▶ What needs to be done
Which of the lines below hold "language"? Please return each one.

....

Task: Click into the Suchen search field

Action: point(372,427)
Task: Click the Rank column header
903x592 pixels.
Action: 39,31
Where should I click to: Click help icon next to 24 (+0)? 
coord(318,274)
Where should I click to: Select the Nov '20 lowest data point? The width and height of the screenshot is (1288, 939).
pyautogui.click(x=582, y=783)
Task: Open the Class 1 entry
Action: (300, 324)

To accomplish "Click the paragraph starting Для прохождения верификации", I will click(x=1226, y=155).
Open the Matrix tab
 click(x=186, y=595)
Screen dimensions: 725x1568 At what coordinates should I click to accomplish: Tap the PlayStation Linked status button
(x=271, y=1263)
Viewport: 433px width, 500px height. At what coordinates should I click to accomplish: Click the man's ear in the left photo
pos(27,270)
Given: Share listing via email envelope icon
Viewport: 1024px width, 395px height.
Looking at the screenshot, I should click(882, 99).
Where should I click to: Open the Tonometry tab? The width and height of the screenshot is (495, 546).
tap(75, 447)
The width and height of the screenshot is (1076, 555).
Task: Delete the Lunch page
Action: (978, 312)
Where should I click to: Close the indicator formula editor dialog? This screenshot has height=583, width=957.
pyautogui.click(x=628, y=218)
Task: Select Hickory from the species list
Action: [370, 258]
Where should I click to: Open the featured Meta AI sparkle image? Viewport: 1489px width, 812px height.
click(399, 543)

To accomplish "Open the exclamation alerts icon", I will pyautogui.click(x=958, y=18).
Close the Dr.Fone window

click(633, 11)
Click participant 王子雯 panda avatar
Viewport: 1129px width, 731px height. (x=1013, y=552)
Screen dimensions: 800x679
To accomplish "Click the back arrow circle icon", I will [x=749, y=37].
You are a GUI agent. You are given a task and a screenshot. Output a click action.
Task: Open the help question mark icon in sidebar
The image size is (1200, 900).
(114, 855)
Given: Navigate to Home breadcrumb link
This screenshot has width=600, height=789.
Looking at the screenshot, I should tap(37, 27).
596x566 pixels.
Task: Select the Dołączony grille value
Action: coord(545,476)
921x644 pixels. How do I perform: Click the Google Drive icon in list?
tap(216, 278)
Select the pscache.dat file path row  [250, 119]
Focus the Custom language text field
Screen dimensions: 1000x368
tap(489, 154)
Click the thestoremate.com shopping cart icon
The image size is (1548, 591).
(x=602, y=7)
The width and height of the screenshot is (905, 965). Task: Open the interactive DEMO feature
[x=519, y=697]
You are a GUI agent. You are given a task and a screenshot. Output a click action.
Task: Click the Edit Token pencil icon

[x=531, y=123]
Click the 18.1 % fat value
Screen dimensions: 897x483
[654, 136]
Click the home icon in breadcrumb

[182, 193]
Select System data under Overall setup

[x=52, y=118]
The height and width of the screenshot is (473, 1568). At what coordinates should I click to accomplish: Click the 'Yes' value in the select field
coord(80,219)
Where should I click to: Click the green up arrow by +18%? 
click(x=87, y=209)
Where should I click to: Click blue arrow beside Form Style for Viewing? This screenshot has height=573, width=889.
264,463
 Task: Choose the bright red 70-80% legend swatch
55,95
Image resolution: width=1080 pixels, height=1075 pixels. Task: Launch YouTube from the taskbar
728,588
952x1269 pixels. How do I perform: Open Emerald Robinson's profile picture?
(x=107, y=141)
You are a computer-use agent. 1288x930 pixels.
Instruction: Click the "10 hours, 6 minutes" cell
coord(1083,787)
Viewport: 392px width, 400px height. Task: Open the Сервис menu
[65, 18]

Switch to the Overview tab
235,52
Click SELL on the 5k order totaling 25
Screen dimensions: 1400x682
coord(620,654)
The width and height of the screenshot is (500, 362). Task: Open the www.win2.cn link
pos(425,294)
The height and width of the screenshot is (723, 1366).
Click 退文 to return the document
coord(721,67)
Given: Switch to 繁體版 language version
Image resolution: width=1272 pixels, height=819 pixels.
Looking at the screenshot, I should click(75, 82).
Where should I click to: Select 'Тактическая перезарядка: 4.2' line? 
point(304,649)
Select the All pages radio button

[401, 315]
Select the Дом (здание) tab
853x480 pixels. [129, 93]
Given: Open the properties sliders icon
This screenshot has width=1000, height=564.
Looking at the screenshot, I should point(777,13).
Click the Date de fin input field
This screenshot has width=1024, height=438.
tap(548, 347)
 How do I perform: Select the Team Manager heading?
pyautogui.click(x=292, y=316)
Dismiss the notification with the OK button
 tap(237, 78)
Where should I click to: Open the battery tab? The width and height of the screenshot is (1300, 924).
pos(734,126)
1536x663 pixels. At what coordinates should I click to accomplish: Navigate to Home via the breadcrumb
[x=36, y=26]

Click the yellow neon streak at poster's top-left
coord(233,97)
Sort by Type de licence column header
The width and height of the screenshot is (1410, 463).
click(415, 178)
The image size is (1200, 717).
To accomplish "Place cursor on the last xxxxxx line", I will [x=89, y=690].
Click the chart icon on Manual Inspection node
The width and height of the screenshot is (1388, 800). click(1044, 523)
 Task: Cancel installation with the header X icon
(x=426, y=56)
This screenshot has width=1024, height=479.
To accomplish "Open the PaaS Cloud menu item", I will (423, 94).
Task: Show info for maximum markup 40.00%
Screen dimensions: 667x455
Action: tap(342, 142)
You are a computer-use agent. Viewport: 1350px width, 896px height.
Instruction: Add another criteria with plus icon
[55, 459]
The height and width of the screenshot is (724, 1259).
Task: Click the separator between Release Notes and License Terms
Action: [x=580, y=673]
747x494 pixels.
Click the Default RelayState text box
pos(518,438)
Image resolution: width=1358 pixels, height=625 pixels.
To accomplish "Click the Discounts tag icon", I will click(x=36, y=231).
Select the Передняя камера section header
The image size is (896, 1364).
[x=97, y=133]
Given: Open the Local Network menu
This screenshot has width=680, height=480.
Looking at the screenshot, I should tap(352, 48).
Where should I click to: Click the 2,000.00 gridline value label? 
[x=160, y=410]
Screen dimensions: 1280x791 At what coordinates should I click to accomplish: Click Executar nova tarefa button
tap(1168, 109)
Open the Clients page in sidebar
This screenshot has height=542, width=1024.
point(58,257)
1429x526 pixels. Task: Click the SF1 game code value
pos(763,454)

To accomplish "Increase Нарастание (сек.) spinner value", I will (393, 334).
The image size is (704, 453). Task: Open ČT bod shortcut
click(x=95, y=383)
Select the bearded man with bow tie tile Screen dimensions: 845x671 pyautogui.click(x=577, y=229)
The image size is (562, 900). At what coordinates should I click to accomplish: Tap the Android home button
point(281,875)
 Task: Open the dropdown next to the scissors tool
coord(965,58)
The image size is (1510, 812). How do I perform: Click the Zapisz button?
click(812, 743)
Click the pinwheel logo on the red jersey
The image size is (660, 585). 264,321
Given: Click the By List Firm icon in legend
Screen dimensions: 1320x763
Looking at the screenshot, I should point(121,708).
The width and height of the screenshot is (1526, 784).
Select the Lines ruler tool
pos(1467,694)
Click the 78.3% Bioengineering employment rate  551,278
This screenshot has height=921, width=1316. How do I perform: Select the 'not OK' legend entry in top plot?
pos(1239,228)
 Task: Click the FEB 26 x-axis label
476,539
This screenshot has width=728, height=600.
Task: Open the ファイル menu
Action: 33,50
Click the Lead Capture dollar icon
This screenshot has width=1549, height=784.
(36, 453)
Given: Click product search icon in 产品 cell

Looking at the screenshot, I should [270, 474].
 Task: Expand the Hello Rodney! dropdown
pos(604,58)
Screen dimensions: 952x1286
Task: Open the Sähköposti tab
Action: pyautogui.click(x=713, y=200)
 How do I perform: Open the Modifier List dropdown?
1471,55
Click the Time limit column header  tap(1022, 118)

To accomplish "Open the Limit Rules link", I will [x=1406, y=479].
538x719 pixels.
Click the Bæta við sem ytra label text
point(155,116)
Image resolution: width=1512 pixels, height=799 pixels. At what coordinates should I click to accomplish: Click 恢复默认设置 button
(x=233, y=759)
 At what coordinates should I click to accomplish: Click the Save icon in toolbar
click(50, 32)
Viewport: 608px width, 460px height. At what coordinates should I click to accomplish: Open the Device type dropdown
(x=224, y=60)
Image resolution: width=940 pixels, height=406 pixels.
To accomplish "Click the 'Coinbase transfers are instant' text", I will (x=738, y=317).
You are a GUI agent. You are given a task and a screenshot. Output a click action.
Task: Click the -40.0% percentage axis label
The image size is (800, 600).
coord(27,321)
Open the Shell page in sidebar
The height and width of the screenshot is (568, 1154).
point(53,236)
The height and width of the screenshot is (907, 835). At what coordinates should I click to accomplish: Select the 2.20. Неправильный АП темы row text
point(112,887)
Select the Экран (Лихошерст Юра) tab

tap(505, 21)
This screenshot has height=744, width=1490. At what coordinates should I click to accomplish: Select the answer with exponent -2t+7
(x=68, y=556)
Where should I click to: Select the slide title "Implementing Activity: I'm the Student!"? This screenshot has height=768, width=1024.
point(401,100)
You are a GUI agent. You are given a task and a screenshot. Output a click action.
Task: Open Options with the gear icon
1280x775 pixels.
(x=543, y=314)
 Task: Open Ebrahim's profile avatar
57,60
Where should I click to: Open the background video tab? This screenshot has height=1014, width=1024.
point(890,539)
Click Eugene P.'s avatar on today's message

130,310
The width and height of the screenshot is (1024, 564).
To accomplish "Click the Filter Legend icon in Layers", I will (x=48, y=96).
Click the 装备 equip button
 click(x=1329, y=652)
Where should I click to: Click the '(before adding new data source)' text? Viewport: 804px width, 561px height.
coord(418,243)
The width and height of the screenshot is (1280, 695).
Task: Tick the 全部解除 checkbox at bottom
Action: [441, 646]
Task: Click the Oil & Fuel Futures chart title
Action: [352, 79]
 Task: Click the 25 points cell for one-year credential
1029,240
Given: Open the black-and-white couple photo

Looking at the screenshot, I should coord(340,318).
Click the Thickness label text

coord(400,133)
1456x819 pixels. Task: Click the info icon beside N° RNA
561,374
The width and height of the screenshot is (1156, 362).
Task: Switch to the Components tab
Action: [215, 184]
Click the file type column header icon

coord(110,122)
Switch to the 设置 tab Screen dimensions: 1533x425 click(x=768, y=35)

....

▶ Response to the task
Focus the Custom language text field
Given: Switch to 繁體版 language version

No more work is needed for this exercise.